A 3,780-g baby boy was born at 14:08 h, with Apgar scores of 9 and 9 at 1 and 5 minutes, respectively, and an umbilical artery pH of 7.19. The epidural pump was stopped soon after birth, with the patient receiving 140 mL of the epidural solution (280 μg of fentanyl over 11 hours = 25 μg/hour). The patient recovered and was discharged to the postpartum ward where she was assessed by us the next day. At that time she had used no medications for pain.
The baby-dependent items on the LATCH score were assessed, and the latching ability and audible swallowing were rated at 2 (normal). Urine samples were collected from the mother at 14:00 h. At the same time, a clean sponge was placed in a new diaper, which provided a neonatal urine sample that was collected at 17:00 h. The samples were sent to a toxicology laboratory, where it was determined that the maternal urinary fentanyl level was 2.0 ng/mL, whereas the neonatal level was 2.4 ng/mL.

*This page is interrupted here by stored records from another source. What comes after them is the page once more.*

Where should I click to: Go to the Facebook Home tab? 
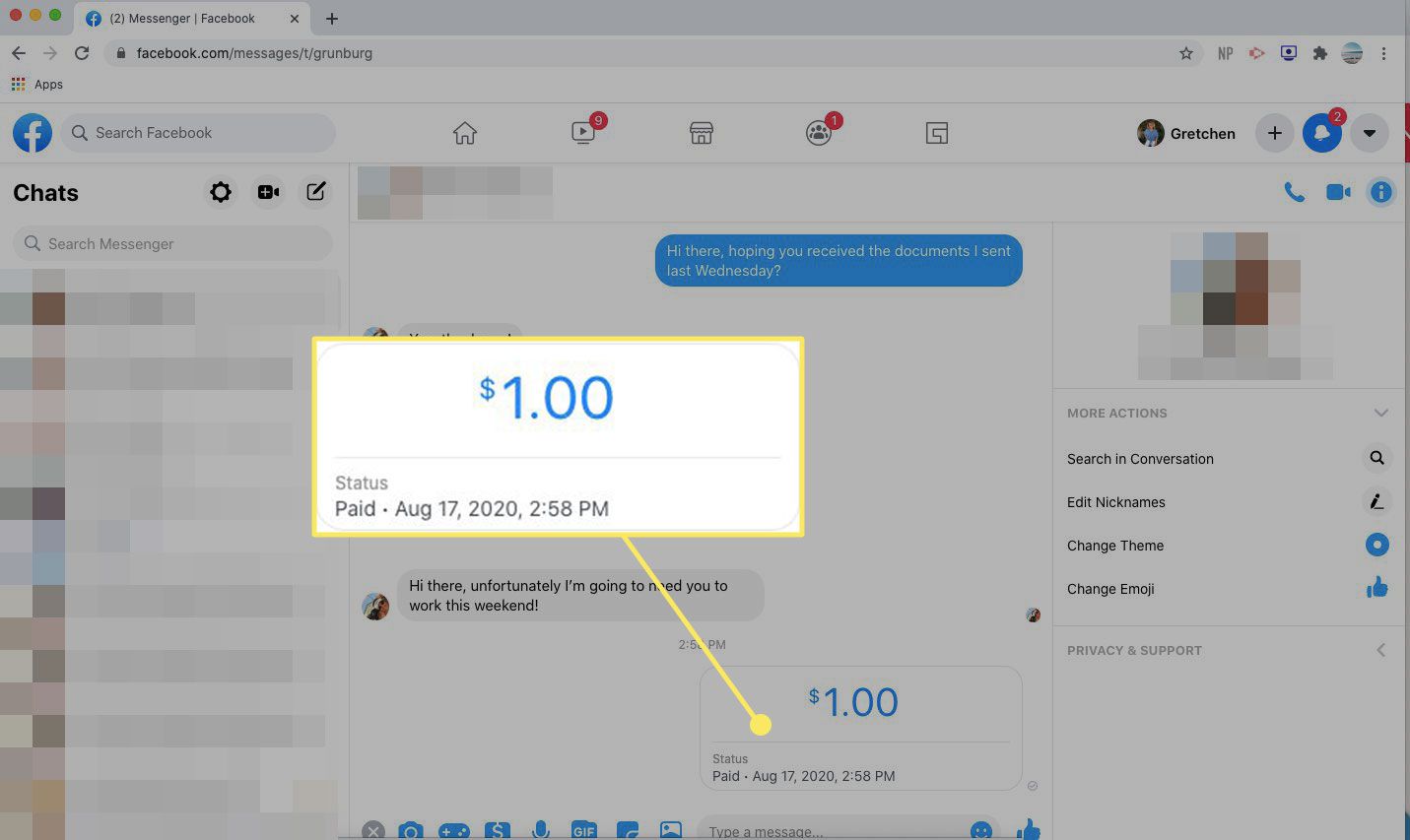[464, 133]
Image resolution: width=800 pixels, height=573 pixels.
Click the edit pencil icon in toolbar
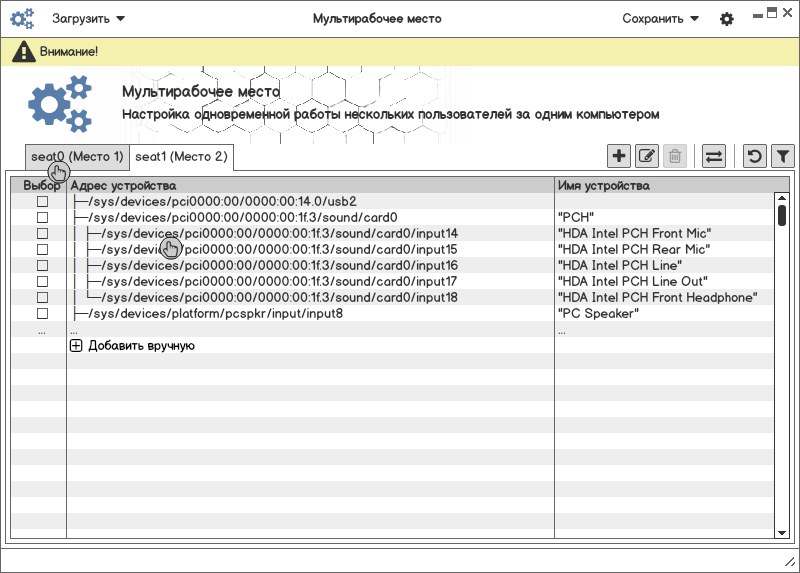click(x=647, y=156)
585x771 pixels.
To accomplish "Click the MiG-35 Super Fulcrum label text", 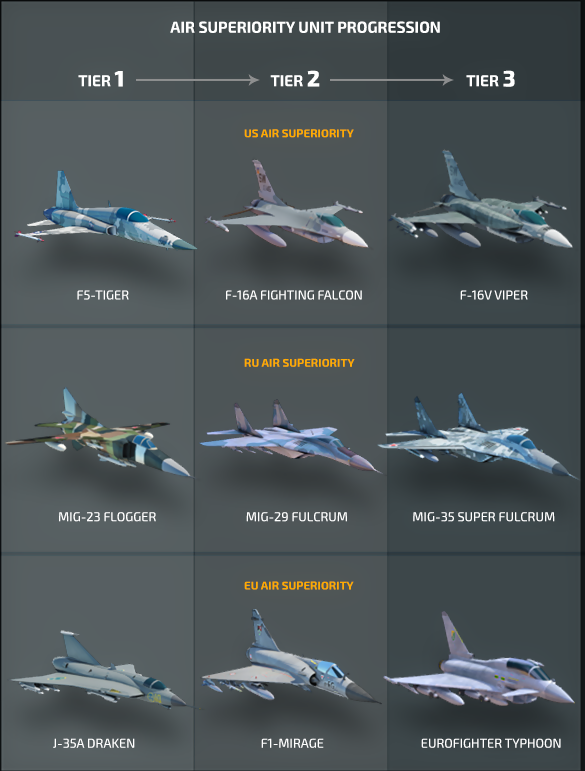I will click(x=483, y=517).
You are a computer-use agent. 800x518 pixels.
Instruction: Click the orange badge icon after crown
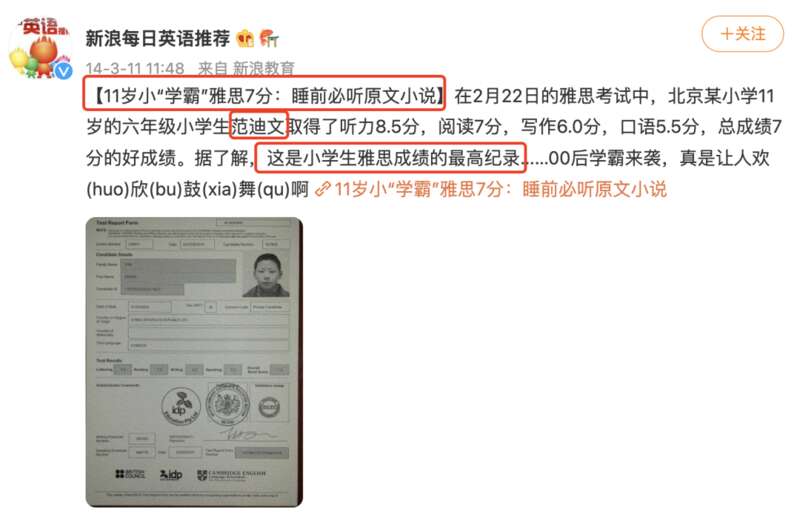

Although it is known that epidurally administered fentanyl crosses the placenta, it is thought that this leads to clinically unimportant levels in the neonate. 2 The measured half-life of fentanyl administered intravenously to infants 1 day or less of age is highly variable and ranges from 75 to 441 minutes, 3 making the duration it would remain in the neonate unclear. Our case demonstrates that fentanyl can persist in the neonate for at least 24 hours after delivery, at amounts that may have clinical effects. The minimum effective analgesic level of fentanyl in plasma for adults is 0.63 ng/mL. 4 Although the corresponding level is unknown in neonates, a level of 1.1 ng/mL has necessitated prolonged intubation in neonates. 3 The urinary concentration seems to have some correlation with fentanyl dosage and levels. 5
Although fentanyl is transferred in breastmilk, it is virtually undetectable in colostrum 10 hours after it has been given maternally. 6 In addition, fentanyl's limited oral bioavailability makes us believe the majority of neonatal fentanyl was from placental transfer and not through breastmilk. Although our LATCH score was reported as normal, more subtle markers of breastfeeding difficulty may have been found if we had assessed the Widstrom stages of neonatal breastfeeding, 7 or more severe problems may have occurred if the patient had required higher fentanyl doses. Adequate initiation is essential for the continued success of breastfeeding, and it is possible that the presence of neonatal fentanyl could interfere in the important first days of life.
In conclusion, we provide evidence that fentanyl administered through an epidural for less than 12 hours will remain in the mother and neonate, even 24 hours after cessation of the epidural infusion. The clinical implications of this should be further investigated.